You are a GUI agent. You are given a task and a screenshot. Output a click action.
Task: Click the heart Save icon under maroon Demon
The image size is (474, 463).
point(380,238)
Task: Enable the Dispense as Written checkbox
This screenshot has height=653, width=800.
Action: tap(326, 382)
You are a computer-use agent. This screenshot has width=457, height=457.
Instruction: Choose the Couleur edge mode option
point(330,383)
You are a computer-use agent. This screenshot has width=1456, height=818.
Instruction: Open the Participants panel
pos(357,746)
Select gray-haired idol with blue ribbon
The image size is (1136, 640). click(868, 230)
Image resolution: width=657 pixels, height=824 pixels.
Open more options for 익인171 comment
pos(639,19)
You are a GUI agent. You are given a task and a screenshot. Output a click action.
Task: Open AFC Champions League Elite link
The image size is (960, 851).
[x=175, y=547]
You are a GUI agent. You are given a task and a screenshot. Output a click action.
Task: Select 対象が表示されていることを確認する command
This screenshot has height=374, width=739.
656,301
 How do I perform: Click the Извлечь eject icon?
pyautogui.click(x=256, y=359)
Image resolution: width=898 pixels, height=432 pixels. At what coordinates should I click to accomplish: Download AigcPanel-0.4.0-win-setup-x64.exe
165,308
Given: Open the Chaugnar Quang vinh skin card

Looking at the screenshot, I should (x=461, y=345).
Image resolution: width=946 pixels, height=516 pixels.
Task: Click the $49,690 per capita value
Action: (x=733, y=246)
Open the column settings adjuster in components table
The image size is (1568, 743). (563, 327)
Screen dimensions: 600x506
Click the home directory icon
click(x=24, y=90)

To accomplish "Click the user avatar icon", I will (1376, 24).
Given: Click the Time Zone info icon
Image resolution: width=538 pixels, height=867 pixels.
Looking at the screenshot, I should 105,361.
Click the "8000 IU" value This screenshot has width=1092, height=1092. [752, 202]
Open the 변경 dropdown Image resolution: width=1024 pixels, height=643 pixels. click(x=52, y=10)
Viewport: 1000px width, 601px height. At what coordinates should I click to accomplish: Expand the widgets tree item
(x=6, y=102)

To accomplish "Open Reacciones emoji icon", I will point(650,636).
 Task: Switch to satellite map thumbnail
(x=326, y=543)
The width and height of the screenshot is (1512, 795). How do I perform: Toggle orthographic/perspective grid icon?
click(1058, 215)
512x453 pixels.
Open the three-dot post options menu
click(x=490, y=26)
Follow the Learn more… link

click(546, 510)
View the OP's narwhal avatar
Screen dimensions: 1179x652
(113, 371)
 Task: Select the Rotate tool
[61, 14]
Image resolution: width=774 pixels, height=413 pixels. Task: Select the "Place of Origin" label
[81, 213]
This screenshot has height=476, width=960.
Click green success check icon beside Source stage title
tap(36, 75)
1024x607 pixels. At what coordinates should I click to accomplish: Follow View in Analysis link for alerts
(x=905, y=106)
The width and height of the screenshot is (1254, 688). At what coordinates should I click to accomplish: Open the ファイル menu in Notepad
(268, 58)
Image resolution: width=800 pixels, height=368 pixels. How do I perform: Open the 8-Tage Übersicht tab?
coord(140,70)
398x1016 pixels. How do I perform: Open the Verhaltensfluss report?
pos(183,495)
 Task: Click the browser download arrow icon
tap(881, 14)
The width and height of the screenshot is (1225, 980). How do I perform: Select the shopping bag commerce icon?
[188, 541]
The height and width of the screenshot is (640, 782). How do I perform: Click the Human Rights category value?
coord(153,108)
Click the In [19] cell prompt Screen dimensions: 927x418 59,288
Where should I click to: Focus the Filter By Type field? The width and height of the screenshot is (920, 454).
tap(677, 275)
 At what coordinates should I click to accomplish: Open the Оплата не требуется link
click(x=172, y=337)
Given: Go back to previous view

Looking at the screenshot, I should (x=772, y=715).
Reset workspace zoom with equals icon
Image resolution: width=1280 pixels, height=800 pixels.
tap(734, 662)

## [Task instructions]
Output all of the records, keeping every word exact.

## [Final answer]
You are a GUI agent. You are given a task and a screenshot. Output a click action.
Task: Click the heart Save icon under maroon Demon
The image size is (474, 463).
point(380,238)
Task: Enable the Dispense as Written checkbox
This screenshot has height=653, width=800.
Action: tap(326, 382)
You are a computer-use agent. This screenshot has width=457, height=457.
Instruction: Choose the Couleur edge mode option
point(330,383)
You are a computer-use agent. This screenshot has width=1456, height=818.
Instruction: Open the Participants panel
pos(357,746)
Select gray-haired idol with blue ribbon
The image size is (1136, 640). click(868, 230)
Image resolution: width=657 pixels, height=824 pixels.
Open more options for 익인171 comment
pos(639,19)
You are a GUI agent. You are given a task and a screenshot. Output a click action.
Task: Open AFC Champions League Elite link
The image size is (960, 851).
[x=175, y=547]
You are a GUI agent. You are given a task and a screenshot. Output a click action.
Task: Select 対象が表示されていることを確認する command
This screenshot has height=374, width=739.
656,301
 How do I perform: Click the Извлечь eject icon?
pyautogui.click(x=256, y=359)
Image resolution: width=898 pixels, height=432 pixels. At what coordinates should I click to accomplish: Download AigcPanel-0.4.0-win-setup-x64.exe
165,308
Given: Open the Chaugnar Quang vinh skin card

Looking at the screenshot, I should (x=461, y=345).
Image resolution: width=946 pixels, height=516 pixels.
Task: Click the $49,690 per capita value
Action: (x=733, y=246)
Open the column settings adjuster in components table
The image size is (1568, 743). (563, 327)
Screen dimensions: 600x506
Click the home directory icon
click(x=24, y=90)

To accomplish "Click the user avatar icon", I will (1376, 24).
Given: Click the Time Zone info icon
Image resolution: width=538 pixels, height=867 pixels.
Looking at the screenshot, I should 105,361.
Click the "8000 IU" value This screenshot has width=1092, height=1092. [752, 202]
Open the 변경 dropdown Image resolution: width=1024 pixels, height=643 pixels. click(x=52, y=10)
Viewport: 1000px width, 601px height. At what coordinates should I click to accomplish: Expand the widgets tree item
(x=6, y=102)

To accomplish "Open Reacciones emoji icon", I will point(650,636).
 Task: Switch to satellite map thumbnail
(x=326, y=543)
The width and height of the screenshot is (1512, 795). How do I perform: Toggle orthographic/perspective grid icon?
click(1058, 215)
512x453 pixels.
Open the three-dot post options menu
click(x=490, y=26)
Follow the Learn more… link

click(546, 510)
View the OP's narwhal avatar
Screen dimensions: 1179x652
(113, 371)
 Task: Select the Rotate tool
[61, 14]
Image resolution: width=774 pixels, height=413 pixels. Task: Select the "Place of Origin" label
[81, 213]
This screenshot has height=476, width=960.
Click green success check icon beside Source stage title
tap(36, 75)
1024x607 pixels. At what coordinates should I click to accomplish: Follow View in Analysis link for alerts
(x=905, y=106)
The width and height of the screenshot is (1254, 688). At what coordinates should I click to accomplish: Open the ファイル menu in Notepad
(268, 58)
Image resolution: width=800 pixels, height=368 pixels. How do I perform: Open the 8-Tage Übersicht tab?
coord(140,70)
398x1016 pixels. How do I perform: Open the Verhaltensfluss report?
pos(183,495)
 Task: Click the browser download arrow icon
tap(881, 14)
The width and height of the screenshot is (1225, 980). How do I perform: Select the shopping bag commerce icon?
[188, 541]
The height and width of the screenshot is (640, 782). How do I perform: Click the Human Rights category value?
coord(153,108)
Click the In [19] cell prompt Screen dimensions: 927x418 59,288
Where should I click to: Focus the Filter By Type field? The width and height of the screenshot is (920, 454).
tap(677, 275)
 At what coordinates should I click to accomplish: Open the Оплата не требуется link
click(x=172, y=337)
Given: Go back to previous view

Looking at the screenshot, I should (x=772, y=715).
Reset workspace zoom with equals icon
Image resolution: width=1280 pixels, height=800 pixels.
tap(734, 662)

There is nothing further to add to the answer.